START SOURCE MATERIAL

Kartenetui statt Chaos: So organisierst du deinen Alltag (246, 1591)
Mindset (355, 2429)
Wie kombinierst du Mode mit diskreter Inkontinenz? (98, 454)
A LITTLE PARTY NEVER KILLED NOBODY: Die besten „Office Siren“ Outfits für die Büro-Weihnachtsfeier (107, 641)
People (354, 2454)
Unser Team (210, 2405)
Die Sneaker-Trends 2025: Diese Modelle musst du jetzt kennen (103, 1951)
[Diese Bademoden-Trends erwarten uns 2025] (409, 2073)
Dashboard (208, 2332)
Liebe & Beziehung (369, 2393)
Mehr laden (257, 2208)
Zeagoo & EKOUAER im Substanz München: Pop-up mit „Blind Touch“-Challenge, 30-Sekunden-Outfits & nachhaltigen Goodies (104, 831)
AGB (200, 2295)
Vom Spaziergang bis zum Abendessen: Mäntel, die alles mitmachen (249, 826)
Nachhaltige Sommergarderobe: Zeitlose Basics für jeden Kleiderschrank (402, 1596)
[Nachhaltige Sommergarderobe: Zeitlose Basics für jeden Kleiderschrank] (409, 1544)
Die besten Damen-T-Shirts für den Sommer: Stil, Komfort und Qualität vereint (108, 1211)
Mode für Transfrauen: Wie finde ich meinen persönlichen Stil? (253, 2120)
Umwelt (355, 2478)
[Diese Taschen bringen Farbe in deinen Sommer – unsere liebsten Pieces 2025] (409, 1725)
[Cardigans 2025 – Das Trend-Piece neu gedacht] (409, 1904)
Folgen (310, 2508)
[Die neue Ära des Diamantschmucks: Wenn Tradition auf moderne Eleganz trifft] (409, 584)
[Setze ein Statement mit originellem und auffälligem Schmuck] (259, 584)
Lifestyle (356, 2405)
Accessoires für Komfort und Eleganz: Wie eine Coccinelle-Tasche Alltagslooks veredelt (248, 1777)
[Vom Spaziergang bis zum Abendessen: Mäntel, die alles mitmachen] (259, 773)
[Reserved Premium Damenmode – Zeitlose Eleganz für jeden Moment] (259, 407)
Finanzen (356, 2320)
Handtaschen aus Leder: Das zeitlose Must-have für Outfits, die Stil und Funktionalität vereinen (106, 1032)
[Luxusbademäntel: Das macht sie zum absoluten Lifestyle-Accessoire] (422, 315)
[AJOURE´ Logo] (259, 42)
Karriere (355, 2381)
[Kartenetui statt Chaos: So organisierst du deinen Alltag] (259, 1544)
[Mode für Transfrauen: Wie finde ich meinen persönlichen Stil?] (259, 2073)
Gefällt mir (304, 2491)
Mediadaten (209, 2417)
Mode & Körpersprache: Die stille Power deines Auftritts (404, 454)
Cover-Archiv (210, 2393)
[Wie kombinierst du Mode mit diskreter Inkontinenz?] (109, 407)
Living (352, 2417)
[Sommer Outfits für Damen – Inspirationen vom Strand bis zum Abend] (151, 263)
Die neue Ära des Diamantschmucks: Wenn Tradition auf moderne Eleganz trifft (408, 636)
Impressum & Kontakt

END SOURCE MATERIAL

TASK ITEM:
All of the data above must be retyped exactly.

WORKED SOLUTION:
Kartenetui statt Chaos: So organisierst du deinen Alltag (246, 1591)
Mindset (355, 2429)
Wie kombinierst du Mode mit diskreter Inkontinenz? (98, 454)
A LITTLE PARTY NEVER KILLED NOBODY: Die besten „Office Siren“ Outfits für die Büro-Weihnachtsfeier (107, 641)
People (354, 2454)
Unser Team (210, 2405)
Die Sneaker-Trends 2025: Diese Modelle musst du jetzt kennen (103, 1951)
[Diese Bademoden-Trends erwarten uns 2025] (409, 2073)
Dashboard (208, 2332)
Liebe & Beziehung (369, 2393)
Mehr laden (257, 2208)
Zeagoo & EKOUAER im Substanz München: Pop-up mit „Blind Touch“-Challenge, 30-Sekunden-Outfits & nachhaltigen Goodies (104, 831)
AGB (200, 2295)
Vom Spaziergang bis zum Abendessen: Mäntel, die alles mitmachen (249, 826)
Nachhaltige Sommergarderobe: Zeitlose Basics für jeden Kleiderschrank (402, 1596)
[Nachhaltige Sommergarderobe: Zeitlose Basics für jeden Kleiderschrank] (409, 1544)
Die besten Damen-T-Shirts für den Sommer: Stil, Komfort und Qualität vereint (108, 1211)
Mode für Transfrauen: Wie finde ich meinen persönlichen Stil? (253, 2120)
Umwelt (355, 2478)
[Diese Taschen bringen Farbe in deinen Sommer – unsere liebsten Pieces 2025] (409, 1725)
[Cardigans 2025 – Das Trend-Piece neu gedacht] (409, 1904)
Folgen (310, 2508)
[Die neue Ära des Diamantschmucks: Wenn Tradition auf moderne Eleganz trifft] (409, 584)
[Setze ein Statement mit originellem und auffälligem Schmuck] (259, 584)
Lifestyle (356, 2405)
Accessoires für Komfort und Eleganz: Wie eine Coccinelle-Tasche Alltagslooks veredelt (248, 1777)
[Vom Spaziergang bis zum Abendessen: Mäntel, die alles mitmachen] (259, 773)
[Reserved Premium Damenmode – Zeitlose Eleganz für jeden Moment] (259, 407)
Finanzen (356, 2320)
Handtaschen aus Leder: Das zeitlose Must-have für Outfits, die Stil und Funktionalität vereinen (106, 1032)
[Luxusbademäntel: Das macht sie zum absoluten Lifestyle-Accessoire] (422, 315)
[AJOURE´ Logo] (259, 42)
Karriere (355, 2381)
[Kartenetui statt Chaos: So organisierst du deinen Alltag] (259, 1544)
[Mode für Transfrauen: Wie finde ich meinen persönlichen Stil?] (259, 2073)
Gefällt mir (304, 2491)
Mediadaten (209, 2417)
Mode & Körpersprache: Die stille Power deines Auftritts (404, 454)
Cover-Archiv (210, 2393)
[Wie kombinierst du Mode mit diskreter Inkontinenz?] (109, 407)
Living (352, 2417)
[Sommer Outfits für Damen – Inspirationen vom Strand bis zum Abend] (151, 263)
Die neue Ära des Diamantschmucks: Wenn Tradition auf moderne Eleganz trifft (408, 636)
Impressum & Kontakt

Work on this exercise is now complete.